[PATCH] workqueue: Fix race in schedule and flush work

Wed Feb 16 11:07:00 PST 2022

On Wed, Feb 16, 2022 at 07:49:39PM +0100, Padmanabha Srinivasaiah wrote:
> On Mon, Feb 14, 2022 at 09:43:52AM -1000, Tejun Heo wrote:
> > Hello,
> > 
> > > diff --git a/kernel/workqueue.c b/kernel/workqueue.c
> > > index 33f1106b4f99..a3f53f859e9d 100644
> > > --- a/kernel/workqueue.c
> > > +++ b/kernel/workqueue.c
> > > @@ -3326,28 +3326,38 @@ EXPORT_SYMBOL(cancel_delayed_work_sync);
> > >   */
> > >  int schedule_on_each_cpu(work_func_t func)
> > >  {
> > > -	int cpu;
> > >  	struct work_struct __percpu *works;
> > > +	cpumask_var_t sched_cpumask;
> > > +	int cpu, ret = 0;
> > >  
> > > -	works = alloc_percpu(struct work_struct);
> > > -	if (!works)
> > > +	if (!alloc_cpumask_var(&sched_cpumask, GFP_KERNEL))
> > >  		return -ENOMEM;
> > >  
> > > +	works = alloc_percpu(struct work_struct);
> > > +	if (!works) {
> > > +		ret = -ENOMEM;
> > > +		goto free_cpumask;
> > > +	}
> > > +
> > >  	cpus_read_lock();
> > >  
> > > -	for_each_online_cpu(cpu) {
> > > +	cpumask_copy(sched_cpumask, cpu_online_mask);
> > > +	for_each_cpu_and(cpu, sched_cpumask, cpu_online_mask) {
> > 
> > This definitely would need a comment explaining what's going on cuz it looks
> > weird to be copying the cpumask which is supposed to stay stable due to the
> > cpus_read_lock().Given that it can only happen during early boot and the
> > online cpus can only be expanding, maybe just add sth like:
> > 
> >         if (early_during_boot) {
> >                 for_each_possible_cpu(cpu)
> >                         INIT_WORK(per_cpu_ptr(works, cpu), func);
> >         }
> > 
> 
> Thanks tejun for the reply and suggestions.
> 
> Yes, unfortunately cpus_read_lock not keeping cpumask stable at
> secondary boot.

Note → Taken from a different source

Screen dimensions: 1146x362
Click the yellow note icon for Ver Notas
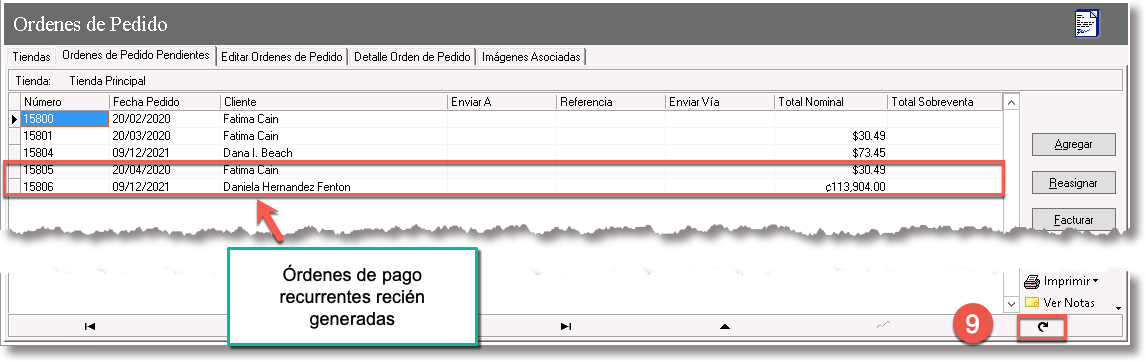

Not sure, may be it only gurantee 'cpu' dont go down
> under cpus_read_[lock/unlock].
> 
> As suggested will tryout something like:
> 	if (system_state != RUNNING) {
> 		:
> 	}
> > BTW, who's calling schedule_on_each_cpu() that early during boot. It makes
> > no sense to do this while the cpumasks can't be stabilized.
> >
> It is  implemenation of CONFIG_TASKS_RUDE_RCU.

Another option would be to adjust CONFIG_TASKS_RUDE_RCU based on where
things are in the boot process.  For example:

	// Wait for one rude RCU-tasks grace period.
	static void rcu_tasks_rude_wait_gp(struct rcu_tasks *rtp)
	{
		if (num_online_cpus() <= 1)
			return;  // Fastpath for only one CPU.
		rtp->n_ipis += cpumask_weight(cpu_online_mask);
		schedule_on_each_cpu(rcu_tasks_be_rude);
	}

Easy enough either way!

							Thanx, Paul